WHAT YOU SHOULD DO » Give back exactly the lines from the "This screenshot has height=591, width=950." line to the final line of the records, and only those, minus any pictures.
========
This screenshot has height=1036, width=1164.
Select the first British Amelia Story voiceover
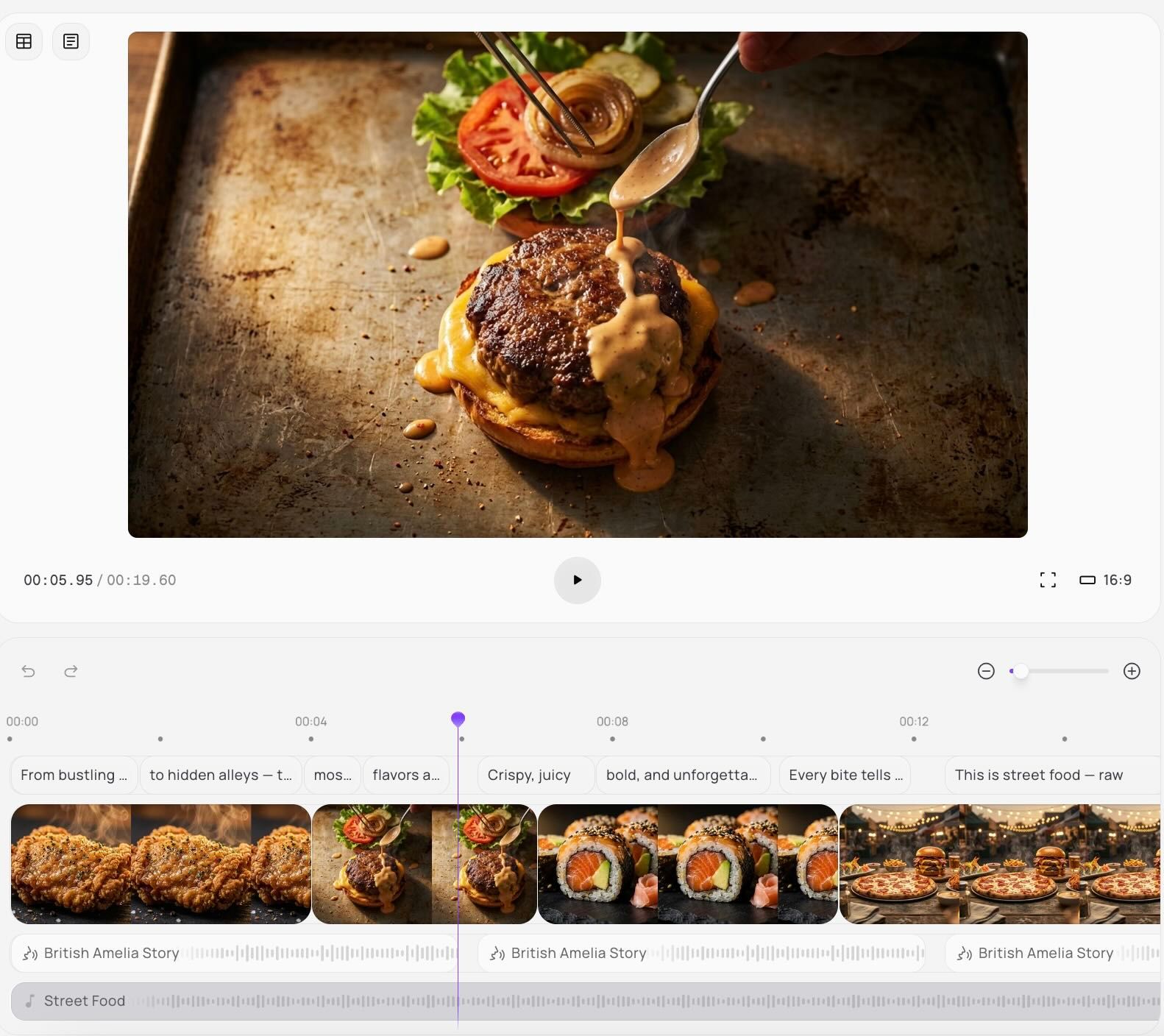point(233,954)
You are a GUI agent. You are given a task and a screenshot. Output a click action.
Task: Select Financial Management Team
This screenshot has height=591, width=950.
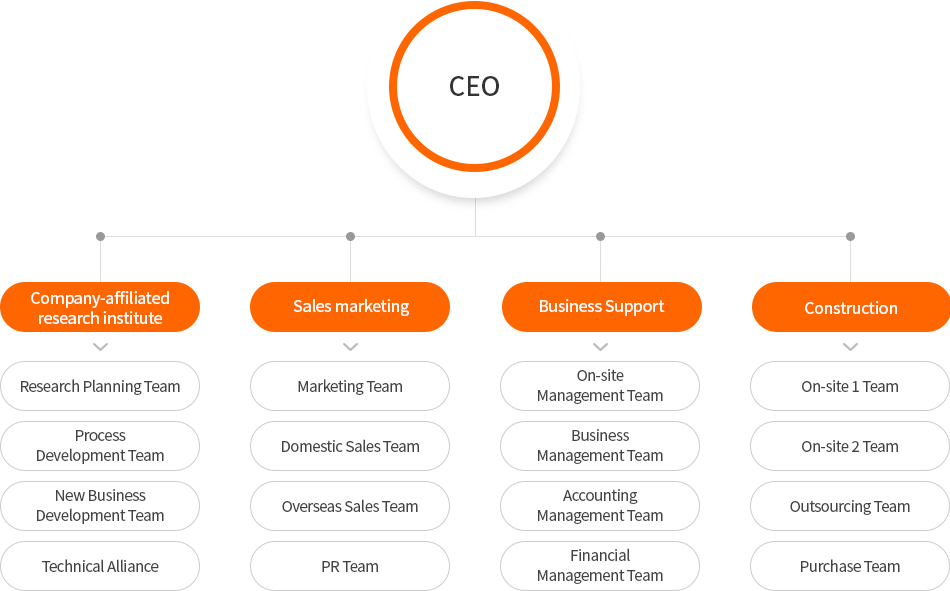tap(600, 566)
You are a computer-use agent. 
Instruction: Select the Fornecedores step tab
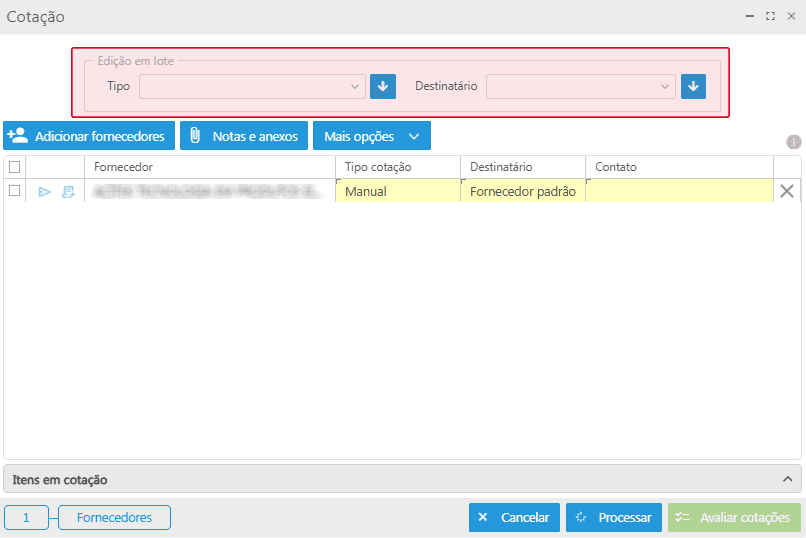pyautogui.click(x=114, y=517)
========
TASK ANSWER »
This screenshot has height=591, width=950.
tap(600, 566)
You are a computer-use agent. 
Instruction: Select the Fornecedores step tab
pyautogui.click(x=114, y=517)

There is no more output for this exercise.